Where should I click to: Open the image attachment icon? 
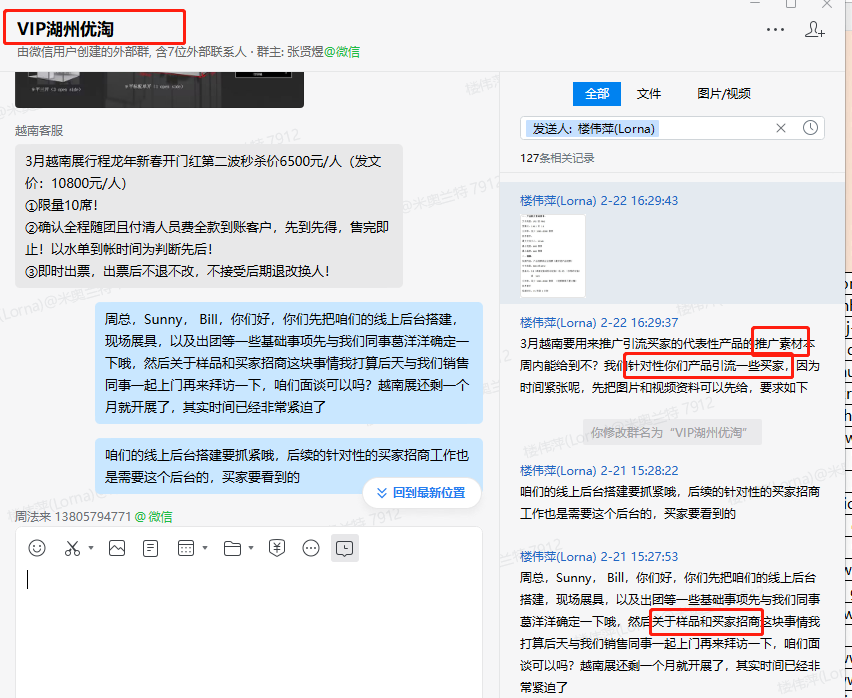click(117, 548)
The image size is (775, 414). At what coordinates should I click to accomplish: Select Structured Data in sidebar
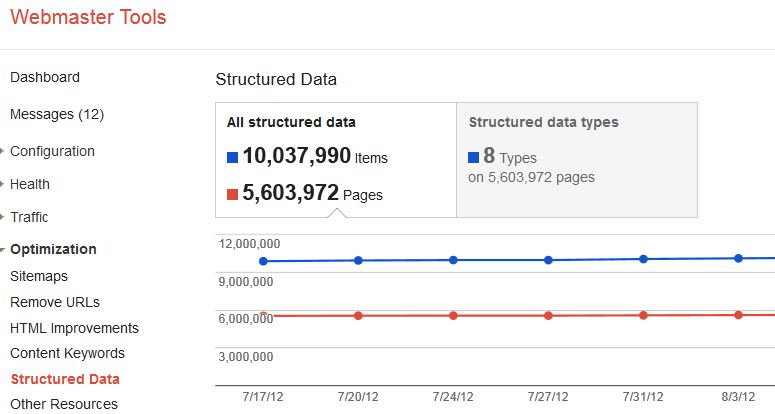tap(65, 379)
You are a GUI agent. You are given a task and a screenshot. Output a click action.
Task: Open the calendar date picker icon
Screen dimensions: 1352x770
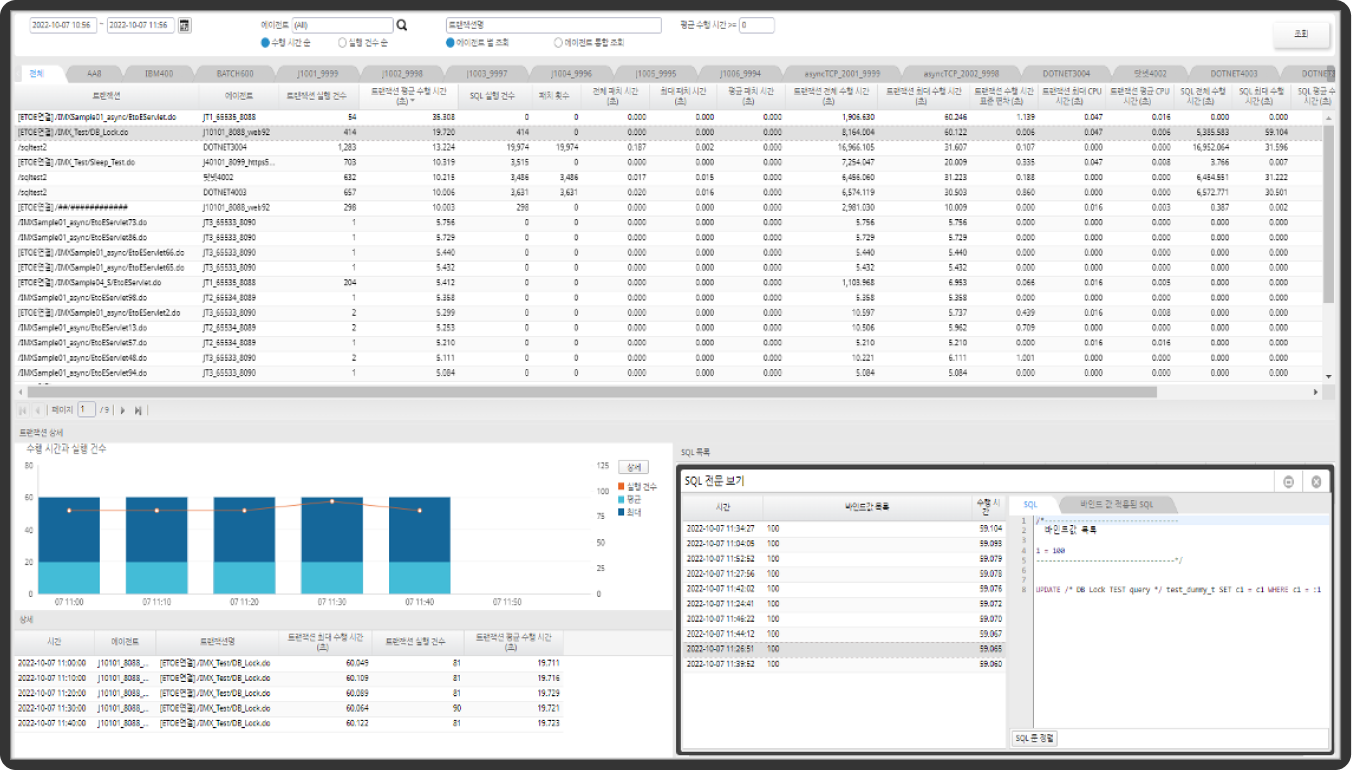[x=184, y=25]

Required action:
Once the pictures are set aside, transcribe the remaining lines above exactly.

Answer to this exercise:
Where should I click to: Open the image attachment icon? 
click(117, 548)
The image size is (775, 414). At what coordinates should I click to accomplish: Select Structured Data in sidebar
tap(65, 379)
You are a GUI agent. You are given a task and a screenshot. Output a click action.
Task: Open the calendar date picker icon
Screen dimensions: 1352x770
[x=184, y=25]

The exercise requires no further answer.